- [Your instructions]:
Render every line of the items below as a Markdown table with two columns, Row and Line, where Row holds a running number and Line holds the text. Leave out blank lines.

▶

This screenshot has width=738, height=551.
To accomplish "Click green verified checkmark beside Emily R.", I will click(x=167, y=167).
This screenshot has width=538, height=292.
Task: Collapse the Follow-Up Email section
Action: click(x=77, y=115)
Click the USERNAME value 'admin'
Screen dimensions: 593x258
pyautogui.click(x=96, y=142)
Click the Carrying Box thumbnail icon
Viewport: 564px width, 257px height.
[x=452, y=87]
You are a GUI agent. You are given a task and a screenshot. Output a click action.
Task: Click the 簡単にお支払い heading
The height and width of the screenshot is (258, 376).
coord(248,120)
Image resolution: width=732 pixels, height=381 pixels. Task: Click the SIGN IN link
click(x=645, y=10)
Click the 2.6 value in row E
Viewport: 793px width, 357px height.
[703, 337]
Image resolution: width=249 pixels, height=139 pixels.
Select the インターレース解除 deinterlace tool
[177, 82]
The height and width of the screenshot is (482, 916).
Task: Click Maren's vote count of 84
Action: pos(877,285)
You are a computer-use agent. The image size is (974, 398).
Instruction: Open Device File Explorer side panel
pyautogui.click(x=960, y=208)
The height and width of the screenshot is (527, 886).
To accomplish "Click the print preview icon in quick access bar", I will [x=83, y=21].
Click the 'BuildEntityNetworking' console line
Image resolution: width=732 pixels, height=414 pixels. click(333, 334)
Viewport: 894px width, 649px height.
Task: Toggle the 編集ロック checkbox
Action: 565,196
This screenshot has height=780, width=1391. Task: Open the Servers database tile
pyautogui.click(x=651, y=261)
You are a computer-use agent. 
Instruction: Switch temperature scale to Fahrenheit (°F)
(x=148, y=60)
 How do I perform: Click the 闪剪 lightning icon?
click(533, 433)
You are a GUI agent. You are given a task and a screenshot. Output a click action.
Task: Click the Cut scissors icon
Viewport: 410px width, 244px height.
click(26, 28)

◀

- [Full solution]:
| Row | Line |
|---|---|
| 1 | This screenshot has width=738, height=551. |
| 2 | To accomplish "Click green verified checkmark beside Emily R.", I will click(x=167, y=167). |
| 3 | This screenshot has width=538, height=292. |
| 4 | Task: Collapse the Follow-Up Email section |
| 5 | Action: click(x=77, y=115) |
| 6 | Click the USERNAME value 'admin' |
| 7 | Screen dimensions: 593x258 |
| 8 | pyautogui.click(x=96, y=142) |
| 9 | Click the Carrying Box thumbnail icon |
| 10 | Viewport: 564px width, 257px height. |
| 11 | [x=452, y=87] |
| 12 | You are a GUI agent. You are given a task and a screenshot. Output a click action. |
| 13 | Task: Click the 簡単にお支払い heading |
| 14 | The height and width of the screenshot is (258, 376). |
| 15 | coord(248,120) |
| 16 | Image resolution: width=732 pixels, height=381 pixels. Task: Click the SIGN IN link |
| 17 | click(x=645, y=10) |
| 18 | Click the 2.6 value in row E |
| 19 | Viewport: 793px width, 357px height. |
| 20 | [703, 337] |
| 21 | Image resolution: width=249 pixels, height=139 pixels. |
| 22 | Select the インターレース解除 deinterlace tool |
| 23 | [177, 82] |
| 24 | The height and width of the screenshot is (482, 916). |
| 25 | Task: Click Maren's vote count of 84 |
| 26 | Action: pos(877,285) |
| 27 | You are a computer-use agent. The image size is (974, 398). |
| 28 | Instruction: Open Device File Explorer side panel |
| 29 | pyautogui.click(x=960, y=208) |
| 30 | The height and width of the screenshot is (527, 886). |
| 31 | To accomplish "Click the print preview icon in quick access bar", I will [x=83, y=21]. |
| 32 | Click the 'BuildEntityNetworking' console line |
| 33 | Image resolution: width=732 pixels, height=414 pixels. click(333, 334) |
| 34 | Viewport: 894px width, 649px height. |
| 35 | Task: Toggle the 編集ロック checkbox |
| 36 | Action: 565,196 |
| 37 | This screenshot has height=780, width=1391. Task: Open the Servers database tile |
| 38 | pyautogui.click(x=651, y=261) |
| 39 | You are a computer-use agent.  |
| 40 | Instruction: Switch temperature scale to Fahrenheit (°F) |
| 41 | (x=148, y=60) |
| 42 |  How do I perform: Click the 闪剪 lightning icon? |
| 43 | click(533, 433) |
| 44 | You are a GUI agent. You are given a task and a screenshot. Output a click action. |
| 45 | Task: Click the Cut scissors icon |
| 46 | Viewport: 410px width, 244px height. |
| 47 | click(26, 28) |